# [Short exercise]
Extract every line of the entries that contains the word "coordinates".
=======
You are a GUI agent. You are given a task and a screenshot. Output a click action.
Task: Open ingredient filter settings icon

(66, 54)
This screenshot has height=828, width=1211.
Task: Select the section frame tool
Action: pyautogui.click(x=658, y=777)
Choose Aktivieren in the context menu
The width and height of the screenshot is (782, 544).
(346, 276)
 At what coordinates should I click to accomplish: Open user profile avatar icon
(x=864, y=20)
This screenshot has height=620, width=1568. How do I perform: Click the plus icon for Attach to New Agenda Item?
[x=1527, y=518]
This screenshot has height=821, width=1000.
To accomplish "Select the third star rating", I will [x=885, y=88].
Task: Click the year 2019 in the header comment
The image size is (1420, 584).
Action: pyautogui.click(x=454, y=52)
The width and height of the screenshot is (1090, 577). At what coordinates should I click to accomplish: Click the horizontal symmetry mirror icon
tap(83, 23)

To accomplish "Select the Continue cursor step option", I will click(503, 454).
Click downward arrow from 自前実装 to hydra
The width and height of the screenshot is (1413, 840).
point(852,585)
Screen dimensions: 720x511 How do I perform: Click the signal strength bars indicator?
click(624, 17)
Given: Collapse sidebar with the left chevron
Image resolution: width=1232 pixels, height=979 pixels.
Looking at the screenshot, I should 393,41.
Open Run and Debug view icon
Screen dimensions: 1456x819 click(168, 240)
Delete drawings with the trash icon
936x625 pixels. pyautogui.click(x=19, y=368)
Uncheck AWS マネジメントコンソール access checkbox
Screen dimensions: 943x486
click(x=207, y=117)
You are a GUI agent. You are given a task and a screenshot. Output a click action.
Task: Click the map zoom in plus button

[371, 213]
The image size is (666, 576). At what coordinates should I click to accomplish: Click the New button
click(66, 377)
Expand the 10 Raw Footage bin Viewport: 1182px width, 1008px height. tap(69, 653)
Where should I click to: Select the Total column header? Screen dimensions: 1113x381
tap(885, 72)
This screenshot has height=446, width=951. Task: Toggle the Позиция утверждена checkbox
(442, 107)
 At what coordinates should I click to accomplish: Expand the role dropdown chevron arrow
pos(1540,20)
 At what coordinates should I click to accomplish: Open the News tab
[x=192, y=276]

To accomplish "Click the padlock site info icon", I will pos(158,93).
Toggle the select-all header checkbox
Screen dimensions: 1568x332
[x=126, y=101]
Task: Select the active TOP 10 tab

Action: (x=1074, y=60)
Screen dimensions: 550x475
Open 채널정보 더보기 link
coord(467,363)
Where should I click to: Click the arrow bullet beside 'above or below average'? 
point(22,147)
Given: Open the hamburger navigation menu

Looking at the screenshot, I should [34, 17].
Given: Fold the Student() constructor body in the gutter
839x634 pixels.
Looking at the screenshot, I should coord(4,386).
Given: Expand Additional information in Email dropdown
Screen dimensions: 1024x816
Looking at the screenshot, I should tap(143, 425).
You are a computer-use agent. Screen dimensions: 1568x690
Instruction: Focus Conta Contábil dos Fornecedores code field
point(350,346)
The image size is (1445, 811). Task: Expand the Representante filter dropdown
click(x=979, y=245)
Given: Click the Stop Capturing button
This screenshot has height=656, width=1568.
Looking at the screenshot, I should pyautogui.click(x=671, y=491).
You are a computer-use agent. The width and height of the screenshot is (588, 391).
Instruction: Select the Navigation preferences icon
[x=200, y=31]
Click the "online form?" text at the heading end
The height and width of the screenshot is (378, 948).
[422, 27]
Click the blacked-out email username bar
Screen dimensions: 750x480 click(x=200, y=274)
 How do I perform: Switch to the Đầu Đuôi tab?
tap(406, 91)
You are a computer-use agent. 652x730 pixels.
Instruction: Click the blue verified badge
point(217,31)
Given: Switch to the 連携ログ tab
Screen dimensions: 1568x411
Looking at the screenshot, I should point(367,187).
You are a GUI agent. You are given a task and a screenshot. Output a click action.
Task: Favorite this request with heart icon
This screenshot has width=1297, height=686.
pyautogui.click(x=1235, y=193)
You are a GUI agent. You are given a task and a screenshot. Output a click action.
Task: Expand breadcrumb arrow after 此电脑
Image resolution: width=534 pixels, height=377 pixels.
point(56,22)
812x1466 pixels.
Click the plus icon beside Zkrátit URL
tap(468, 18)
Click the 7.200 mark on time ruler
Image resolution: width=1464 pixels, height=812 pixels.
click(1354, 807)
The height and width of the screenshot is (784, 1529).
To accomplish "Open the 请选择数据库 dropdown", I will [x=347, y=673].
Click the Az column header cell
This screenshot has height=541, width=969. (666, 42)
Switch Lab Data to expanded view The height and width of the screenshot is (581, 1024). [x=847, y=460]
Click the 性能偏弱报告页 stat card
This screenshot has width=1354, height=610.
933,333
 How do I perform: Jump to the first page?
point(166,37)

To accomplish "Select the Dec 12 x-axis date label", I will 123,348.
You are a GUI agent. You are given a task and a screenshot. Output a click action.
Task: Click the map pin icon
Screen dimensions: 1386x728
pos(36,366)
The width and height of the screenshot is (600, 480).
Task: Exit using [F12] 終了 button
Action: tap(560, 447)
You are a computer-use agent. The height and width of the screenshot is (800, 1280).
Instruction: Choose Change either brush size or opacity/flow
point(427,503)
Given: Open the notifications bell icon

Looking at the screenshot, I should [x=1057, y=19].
=======
# [Result]
 At what coordinates should I click to accomplish: Open user profile avatar icon
The width and height of the screenshot is (1090, 577). At what coordinates should I click to accomplish: Click the horizontal symmetry mirror icon
The image size is (666, 576). At what coordinates should I click to accomplish: Click the New button
 At what coordinates should I click to accomplish: Expand the role dropdown chevron arrow
 At what coordinates should I click to accomplish: Open the News tab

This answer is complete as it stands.